Explainer: Why the agriculture reform bills are being opposed?

On Thursday, the BJP’s oldest ally—the Shiromani Akali Dal pulled out its lone minister Harsimrat Kaur Badal from the government against the three agriculture reform bills that were introduced in the Parliament early this week. It also said that it would review ties with the ruling party in view of the opposition received from farmers, especially in Punjab and Haryana.

The three bills—the Farmers (Empowerment and Protection) Agreement of Price Assurance and Farm Services Bill; the Farmers Produce Trade and Commerce (Promotion and Facilitation) Bill; and the Essential Commodities (Amendment) Bill were passed in the Lok Sabha amid protests and an opposition walk-out. The bills will next be tabled in the Rajya Sabha.

Akali Dal president Sukhbir Badal said that the party was never consulted on the ordinances and that Harsimrat had told the government about farmers’ reservations. Farmers in Haryana and Punjab have been agitating against the ordinances from July. The party has decided to vote against the Bills.

The government says the proposed laws are meant to help small and marginal farmers. However, the bills have triggered massive protests in agriculture-dependent states of Punjab, Haryana, Uttar Pradesh and Telangana, where farmers fear the loss of livelihood. Why there is opposition—from the farmers and the State governments alike—for these farm reform bills?

Encroaches upon State’s powers

The provisions of the ordinances will over-ride all State Agricultural Produce Market Committee (APMC) laws. Since agriculture and markets are State subjects, as enshrined in the Indian Constitution, these ordinances can be seen as a direct encroachment upon the functions of the States against the spirit of cooperative federalism.

The Centre, however, argued that the trade and commerce in food items is a part of the concurrent list, thus giving it constitutional propriety.
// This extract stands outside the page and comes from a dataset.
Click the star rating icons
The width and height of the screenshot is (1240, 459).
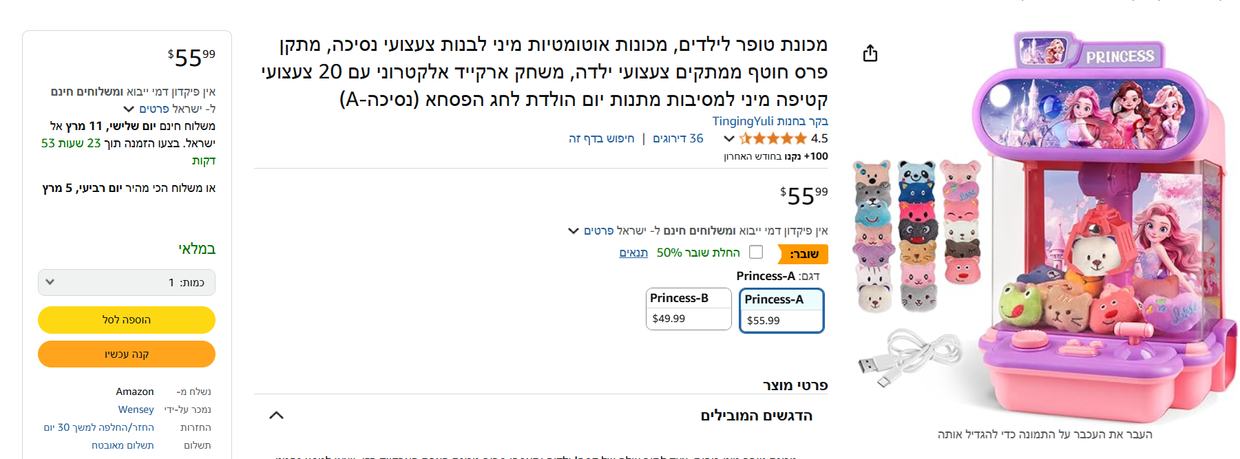point(773,139)
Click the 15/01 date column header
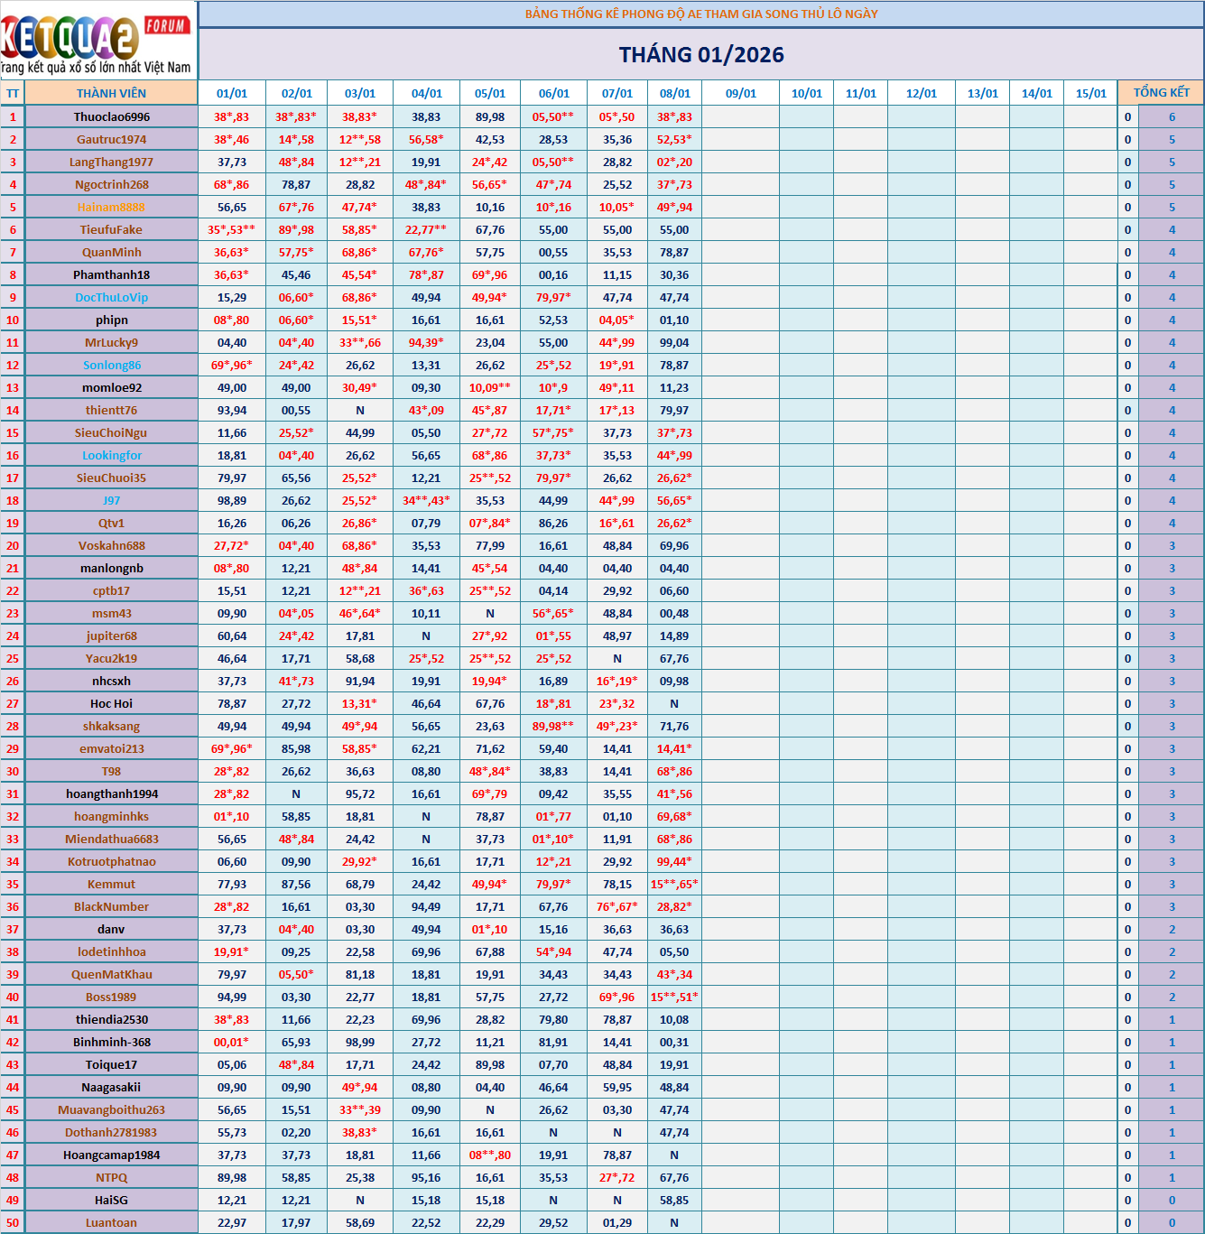The height and width of the screenshot is (1234, 1205). point(1090,93)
No Minimum Support Price for Farmers?

The Farmers Produce Trade and Commerce (Promotion and Facilitation) Bill seeks to give farmers the choice to sell their produce at competitive prices anywhere in the country. According to the government, the bill aims at creating an ecosystem where farmers and traders enjoy the freedom of choice relating to the sale and purchase of farm produce. This will facilitate remunerative prices through competitive alternative trading channels to promote efficient, transparent and barrier-free inter-state and intra-state trade, says the government.

The bills have stirred protests because farmers fear they will no longer get paid at the Minimum Support Price (MSP) and commission agents fear they will be hit. States like Punjab and Haryana also fear losing revenue because they cannot collect “Mandi fees” if farmers can sell their produce anywhere.
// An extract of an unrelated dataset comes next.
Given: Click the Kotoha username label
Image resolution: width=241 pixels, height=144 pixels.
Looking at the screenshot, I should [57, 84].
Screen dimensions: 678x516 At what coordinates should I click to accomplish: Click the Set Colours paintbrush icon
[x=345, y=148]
Opposition parties the bills are “anti-farmer” as the agriculture sector will be left to the fate of corporate interests. To the Centre’s “one nation, one market” call, the opposition sought “one nation, one MSP.” Bharatiya Janata Party National President JP Nadda, however, assured that the MSP system would stay.

No price fixation mechanism

The Price Assurance Bill, while offering protection to farmers against price exploitation, does not prescribe the mechanism for price fixation. Thus, the apprehension that the private corporate houses could be given a free hand leading to exploitation of the farmers is on the rise.

Contract farming is a concept that is not old to the country’s farmers—informal contracts for food grains, formal contracts in sugarcane and poultry sectors are common. The apprehensions are about the formal contractual obligations owing to the unorganized nature of the farm sector and in case of legal issues, lack of available resources.

Issues of food security

Punjab Chief Minister Amarinder Singh, on the easing of regulation of food items said that it would lead to exporters, processors and traders hoarding farm produce during the harvest season when the prices are generally lower and releasing them later when the prices increase. He said that it could undermine food security since the states have no information about the availability of stocks within. Critics anticipate irrational volatility in the prices of essentials and increased black marketing of farm produce.